• What you will do: Count the lines in the items below that contain the string "resolution", treating uppercase and lowercase as different. Reply with the number only.

======

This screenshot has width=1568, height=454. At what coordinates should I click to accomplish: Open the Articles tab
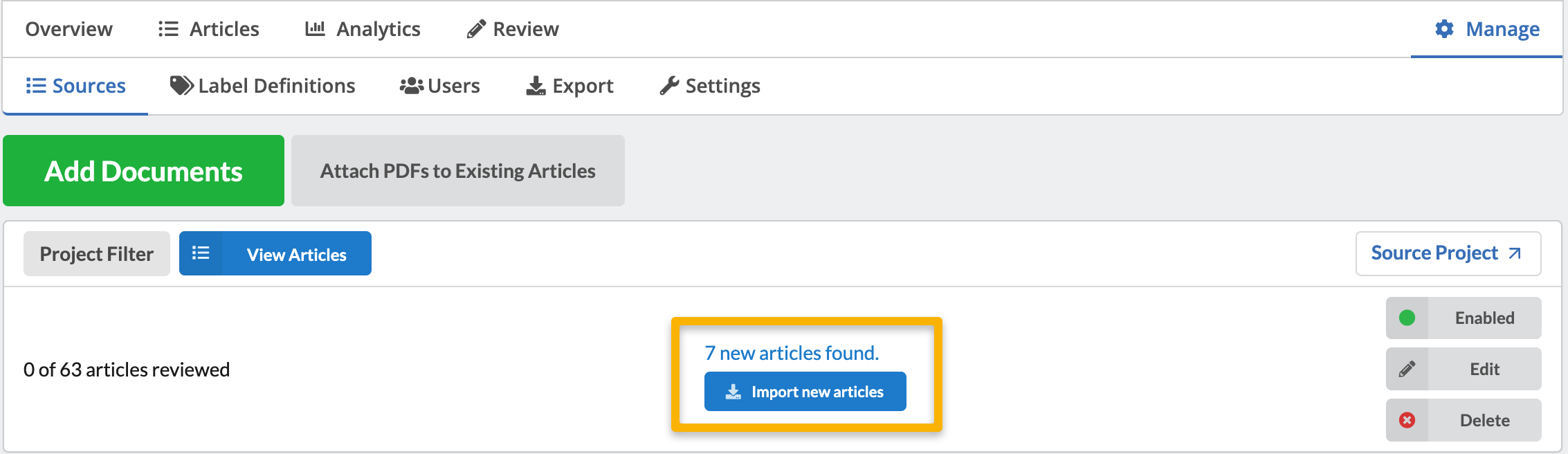pos(209,29)
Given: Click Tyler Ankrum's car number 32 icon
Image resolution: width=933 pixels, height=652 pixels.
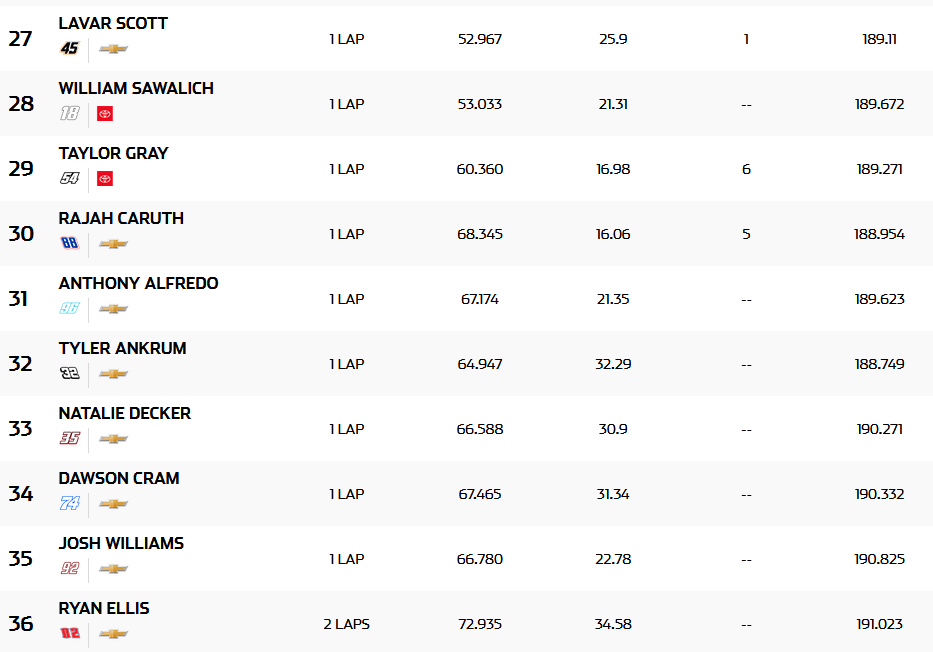Looking at the screenshot, I should click(x=69, y=374).
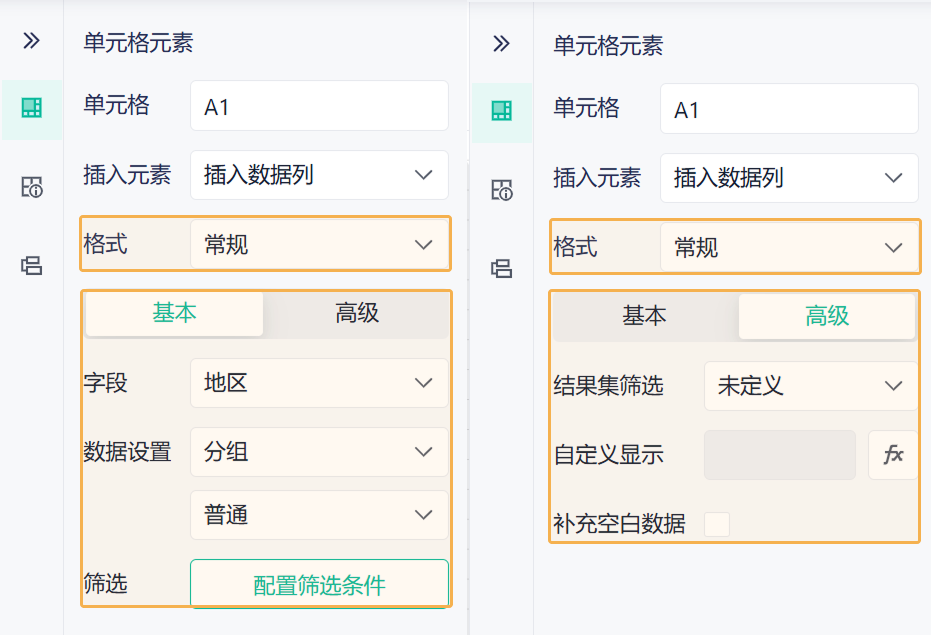
Task: Click the 自定义显示 input field
Action: (780, 455)
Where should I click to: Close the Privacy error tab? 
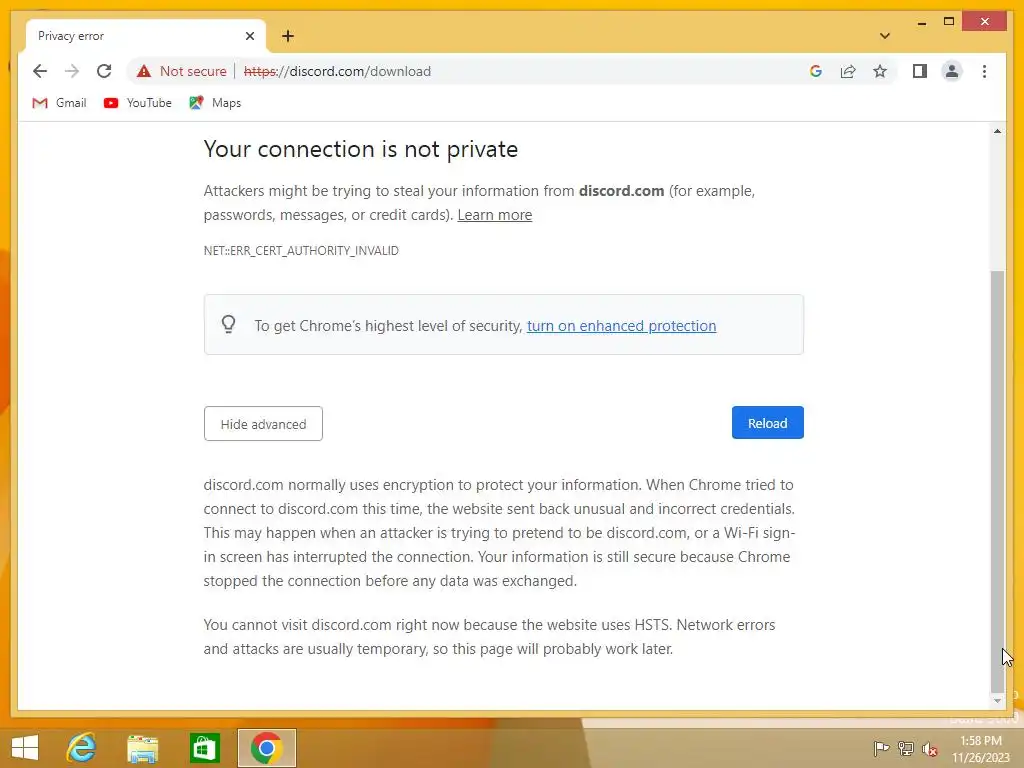click(250, 36)
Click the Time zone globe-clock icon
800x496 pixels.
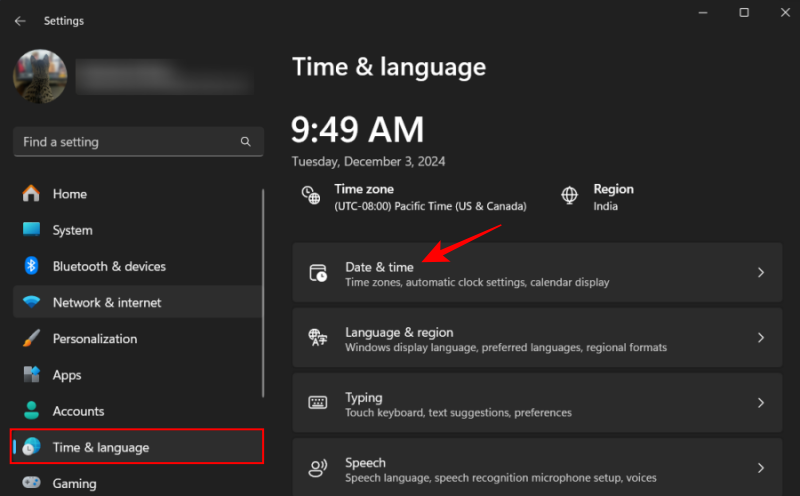pos(311,196)
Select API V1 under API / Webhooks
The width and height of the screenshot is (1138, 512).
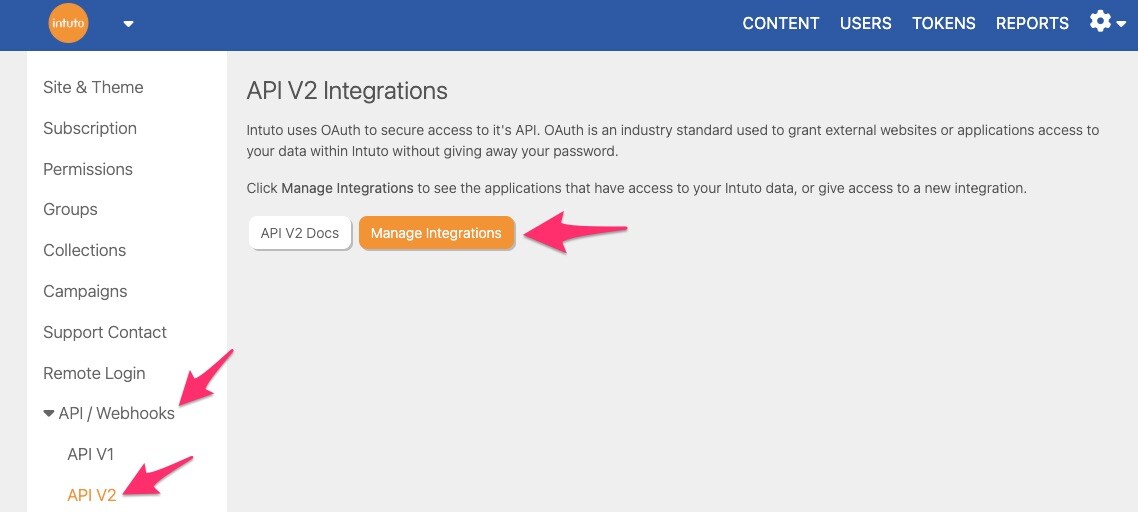tap(90, 454)
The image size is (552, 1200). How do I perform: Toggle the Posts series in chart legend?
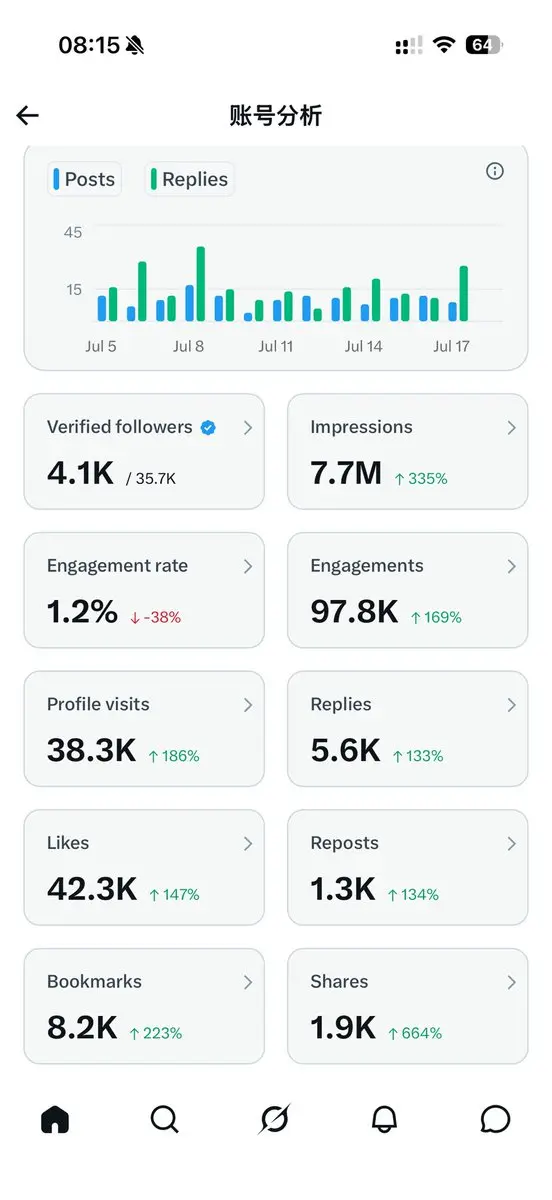pyautogui.click(x=85, y=179)
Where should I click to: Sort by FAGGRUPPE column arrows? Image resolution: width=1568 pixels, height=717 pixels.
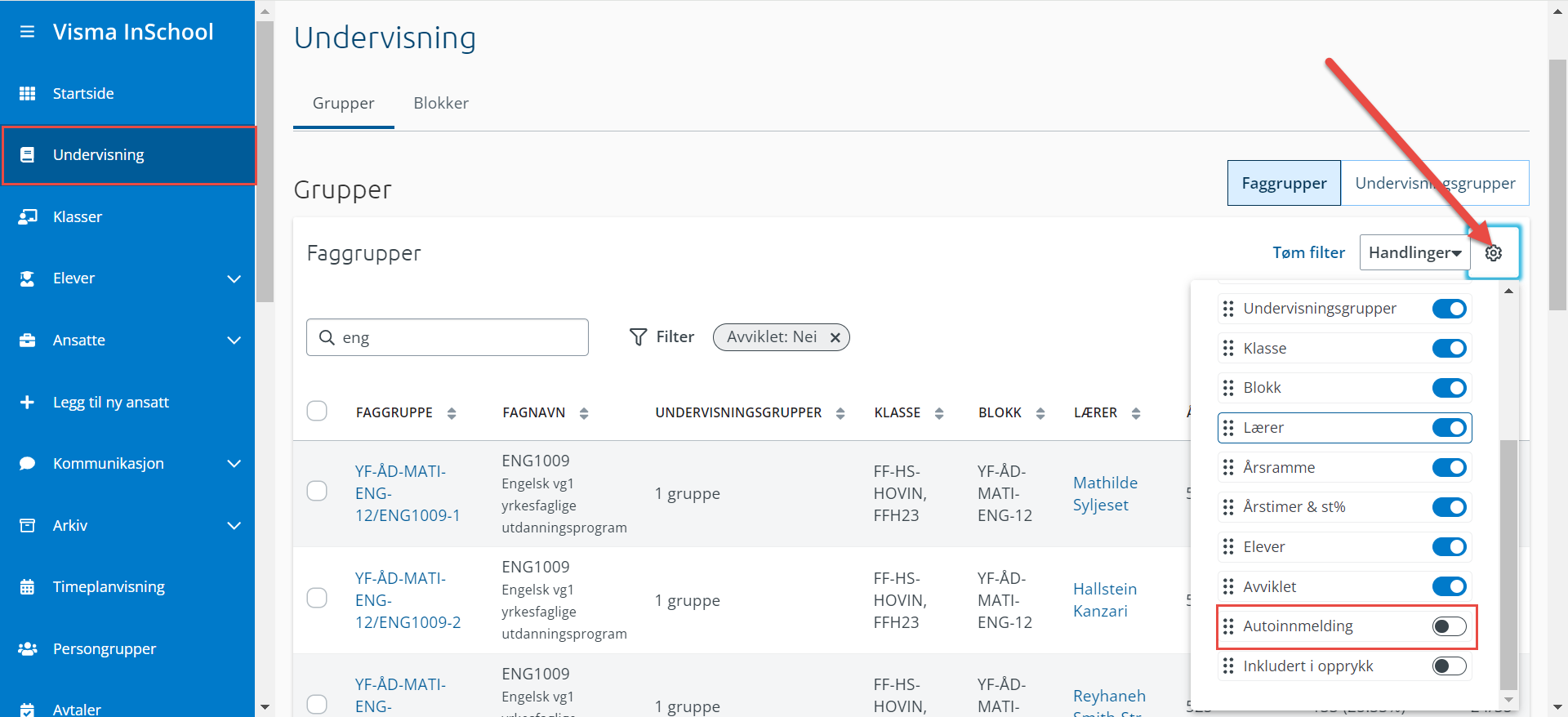tap(452, 413)
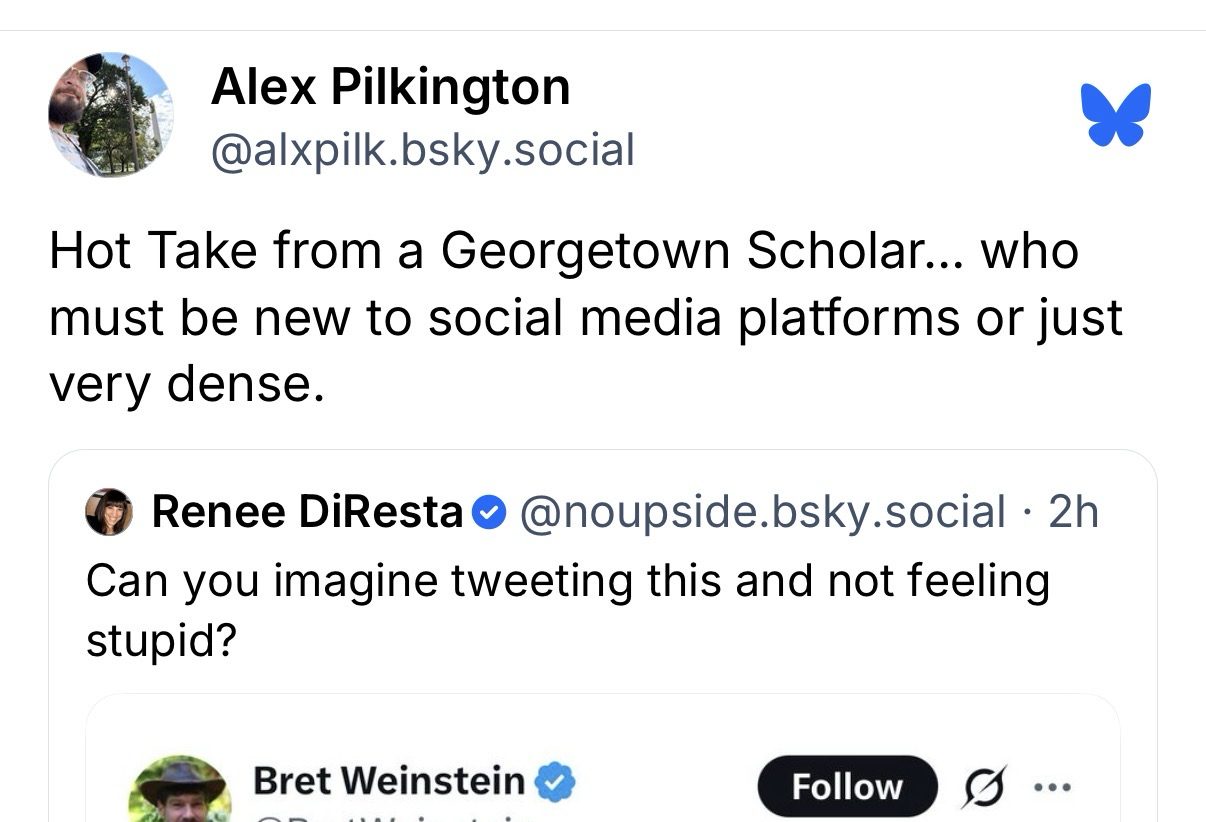This screenshot has height=822, width=1206.
Task: Open the @alxpilk.bsky.social handle
Action: tap(422, 150)
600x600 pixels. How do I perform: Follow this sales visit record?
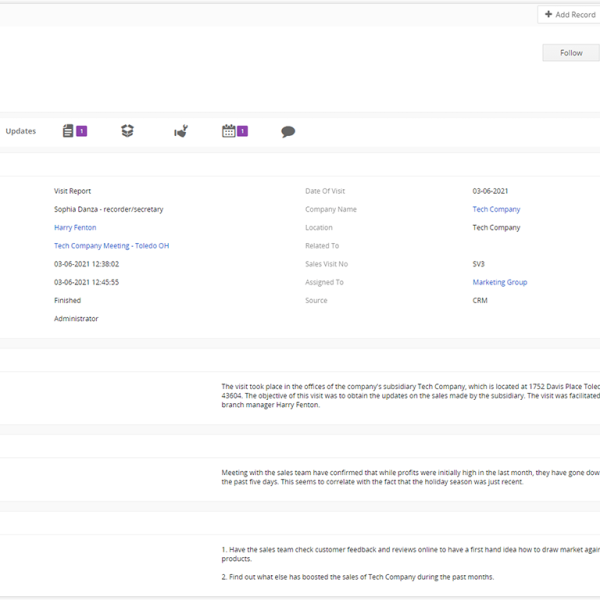pos(571,53)
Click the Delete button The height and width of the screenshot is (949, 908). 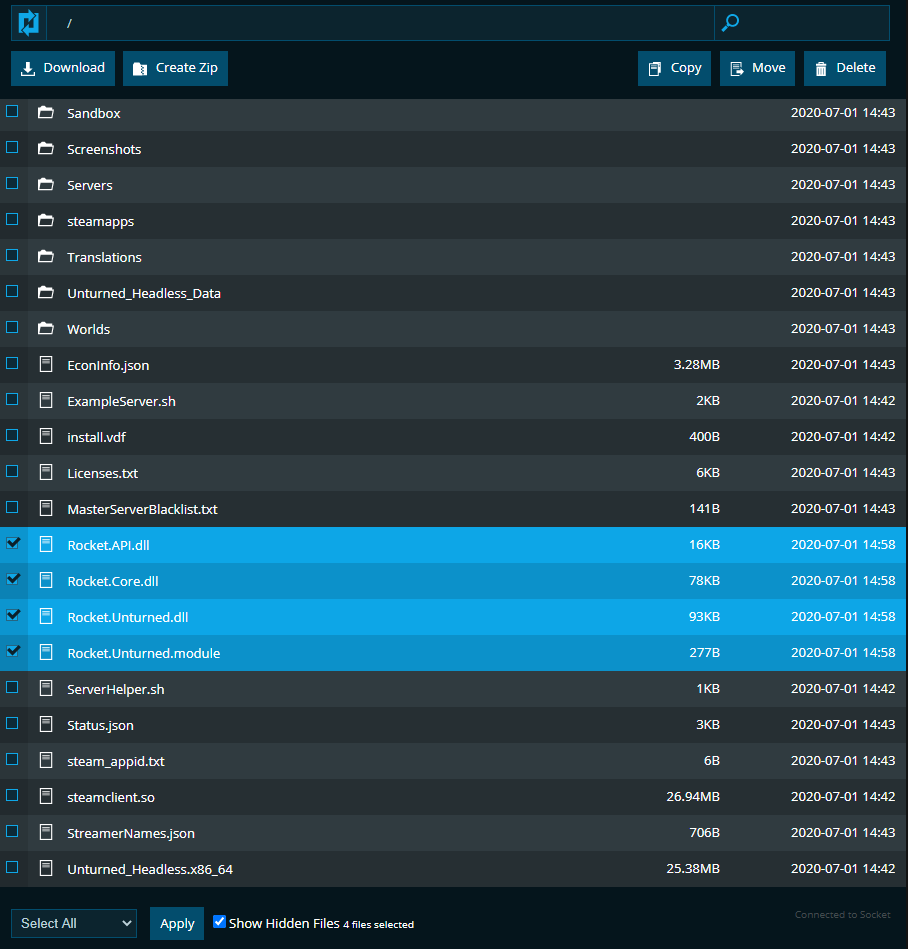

======

• Answer to the task: 2